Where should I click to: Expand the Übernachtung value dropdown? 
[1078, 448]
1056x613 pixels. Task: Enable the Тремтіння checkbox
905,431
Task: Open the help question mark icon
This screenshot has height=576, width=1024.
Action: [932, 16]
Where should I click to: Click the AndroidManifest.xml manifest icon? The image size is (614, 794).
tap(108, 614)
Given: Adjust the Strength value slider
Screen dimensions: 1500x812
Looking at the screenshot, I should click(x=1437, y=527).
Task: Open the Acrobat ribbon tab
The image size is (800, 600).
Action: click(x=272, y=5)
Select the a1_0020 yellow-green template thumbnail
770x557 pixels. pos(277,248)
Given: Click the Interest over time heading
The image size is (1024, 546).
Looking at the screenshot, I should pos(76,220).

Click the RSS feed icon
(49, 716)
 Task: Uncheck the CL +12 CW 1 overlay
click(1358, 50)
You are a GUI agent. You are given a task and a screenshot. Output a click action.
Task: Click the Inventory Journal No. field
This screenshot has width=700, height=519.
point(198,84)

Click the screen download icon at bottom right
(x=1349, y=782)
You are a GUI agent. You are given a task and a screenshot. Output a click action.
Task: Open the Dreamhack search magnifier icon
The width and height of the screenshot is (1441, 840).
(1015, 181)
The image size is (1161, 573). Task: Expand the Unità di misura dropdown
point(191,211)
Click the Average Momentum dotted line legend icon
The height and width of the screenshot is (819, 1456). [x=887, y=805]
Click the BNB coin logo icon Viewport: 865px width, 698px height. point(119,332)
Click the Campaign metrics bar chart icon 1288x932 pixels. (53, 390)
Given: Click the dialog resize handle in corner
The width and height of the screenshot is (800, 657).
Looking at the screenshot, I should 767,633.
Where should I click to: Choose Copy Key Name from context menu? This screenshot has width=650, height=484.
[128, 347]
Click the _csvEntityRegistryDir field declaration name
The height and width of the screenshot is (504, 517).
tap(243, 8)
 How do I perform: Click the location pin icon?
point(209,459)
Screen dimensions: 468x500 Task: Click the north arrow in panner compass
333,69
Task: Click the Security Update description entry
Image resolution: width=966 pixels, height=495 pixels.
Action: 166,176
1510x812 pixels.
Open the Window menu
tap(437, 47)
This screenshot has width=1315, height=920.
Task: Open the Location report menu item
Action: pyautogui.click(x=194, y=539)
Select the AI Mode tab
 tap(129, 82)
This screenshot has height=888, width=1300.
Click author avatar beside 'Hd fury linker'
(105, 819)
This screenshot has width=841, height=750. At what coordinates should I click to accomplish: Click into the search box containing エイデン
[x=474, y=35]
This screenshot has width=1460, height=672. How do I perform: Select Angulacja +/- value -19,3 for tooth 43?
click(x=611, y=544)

________________________________________

Problem: Can you retype all of the records above, line for line, without changing anything?

Written solution:
Where should I click to: Expand the Übernachtung value dropdown? 
[1078, 448]
1056x613 pixels. Task: Enable the Тремтіння checkbox
905,431
Task: Open the help question mark icon
This screenshot has height=576, width=1024.
Action: [932, 16]
Where should I click to: Click the AndroidManifest.xml manifest icon? The image size is (614, 794).
tap(108, 614)
Given: Adjust the Strength value slider
Screen dimensions: 1500x812
Looking at the screenshot, I should click(x=1437, y=527).
Task: Open the Acrobat ribbon tab
The image size is (800, 600).
Action: click(x=272, y=5)
Select the a1_0020 yellow-green template thumbnail
770x557 pixels. pos(277,248)
Given: Click the Interest over time heading
The image size is (1024, 546).
Looking at the screenshot, I should pos(76,220).

Click the RSS feed icon
(49, 716)
 Task: Uncheck the CL +12 CW 1 overlay
click(1358, 50)
You are a GUI agent. You are given a task and a screenshot. Output a click action.
Task: Click the Inventory Journal No. field
This screenshot has width=700, height=519.
point(198,84)

Click the screen download icon at bottom right
(x=1349, y=782)
You are a GUI agent. You are given a task and a screenshot. Output a click action.
Task: Open the Dreamhack search magnifier icon
The width and height of the screenshot is (1441, 840).
(1015, 181)
The image size is (1161, 573). Task: Expand the Unità di misura dropdown
point(191,211)
Click the Average Momentum dotted line legend icon
The height and width of the screenshot is (819, 1456). [x=887, y=805]
Click the BNB coin logo icon Viewport: 865px width, 698px height. point(119,332)
Click the Campaign metrics bar chart icon 1288x932 pixels. (53, 390)
Given: Click the dialog resize handle in corner
The width and height of the screenshot is (800, 657).
Looking at the screenshot, I should 767,633.
Where should I click to: Choose Copy Key Name from context menu? This screenshot has width=650, height=484.
[128, 347]
Click the _csvEntityRegistryDir field declaration name
The height and width of the screenshot is (504, 517).
tap(243, 8)
 How do I perform: Click the location pin icon?
point(209,459)
Screen dimensions: 468x500 Task: Click the north arrow in panner compass
333,69
Task: Click the Security Update description entry
Image resolution: width=966 pixels, height=495 pixels.
Action: 166,176
1510x812 pixels.
Open the Window menu
tap(437, 47)
This screenshot has width=1315, height=920.
Task: Open the Location report menu item
Action: pyautogui.click(x=194, y=539)
Select the AI Mode tab
 tap(129, 82)
This screenshot has height=888, width=1300.
Click author avatar beside 'Hd fury linker'
(105, 819)
This screenshot has width=841, height=750. At what coordinates should I click to accomplish: Click into the search box containing エイデン
[x=474, y=35]
This screenshot has width=1460, height=672. How do I perform: Select Angulacja +/- value -19,3 for tooth 43?
click(x=611, y=544)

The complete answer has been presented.